Bangladeshi pupils with fluent English left school this year with more GCSEs - and more at high grades - than the national average.
Researchers in London's Tower Hamlets, which has the country's highest Bangladeshi population, say that the average scores for Bangladeshi pupils have doubled since 1990.
This year 27 per cent got five A-C GCSEs, compared with just under 19 per cent of English pupils across the borough. The national average is 45 per cent. Meanwhile, 58 per cent of fully-fluent Bangladeshi pupils got five high-grade GCSEs.
John Sinnott, head of Tower Hamlets' policy, research and statistics division, said: "When pupils are fluent in English, they perform above national levels. Those who aren't bring down the averages and create this myth that Bangladeshi pupils are low performers. Since the early 1990s we have started to see a dramatic turnaround. The Bangladeshi pupils start out behind, but catch up very quickly."
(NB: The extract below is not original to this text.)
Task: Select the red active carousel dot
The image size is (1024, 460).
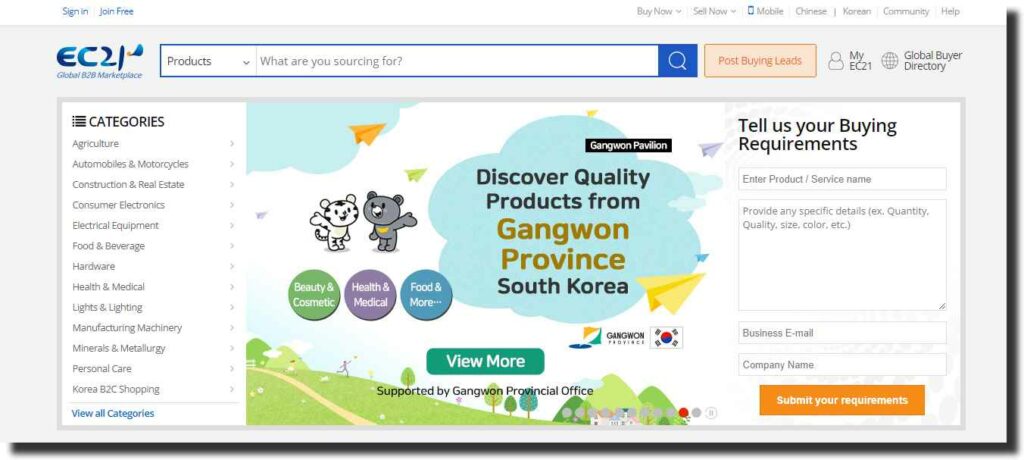Action: 684,412
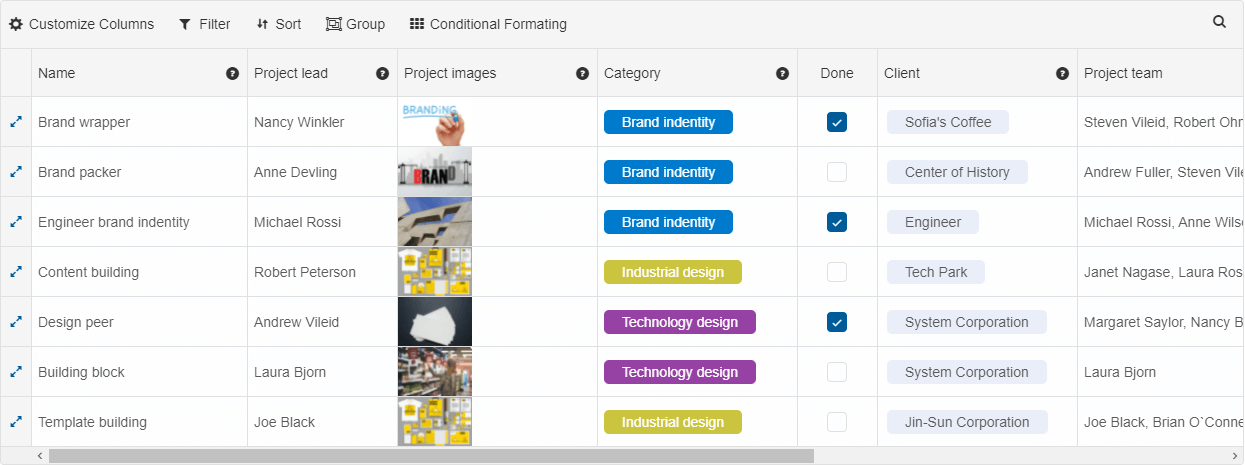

Last year in Tower Hamlets 30 per cent of Bangladeshi girls and 25 per cent of boys achieved five high grades at GCSE, compared with 21 per cent and 18 per cent of white girls and boys respectively. The performance of Bangladeshi boys outstripped white girls.
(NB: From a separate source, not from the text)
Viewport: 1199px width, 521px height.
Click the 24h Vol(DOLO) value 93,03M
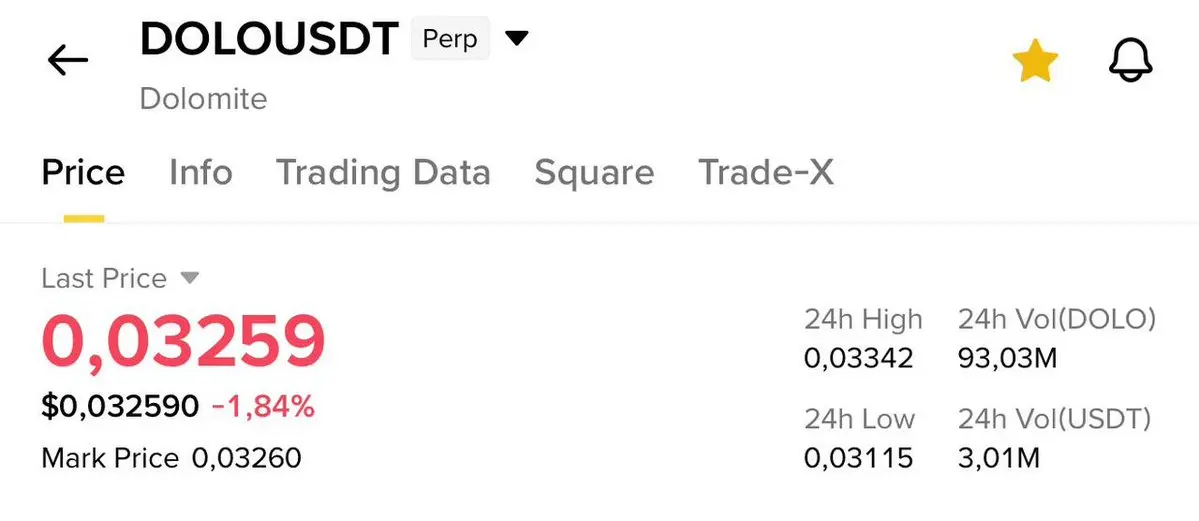[1007, 357]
At Mulberry school for girls, 40 per cent of the mostly Bangladeshi sixth-formers went on to university this year. Head Marlene Robottom says: "Our girls see education as currency to a future and a career."
One in seven Tower Hamlets teachers is employed through Section 11 funding - cash to provide help for children who speak English as a second language. Mr Sinnott says: "Without the extra funding support, we wouldn't be looking at this success story."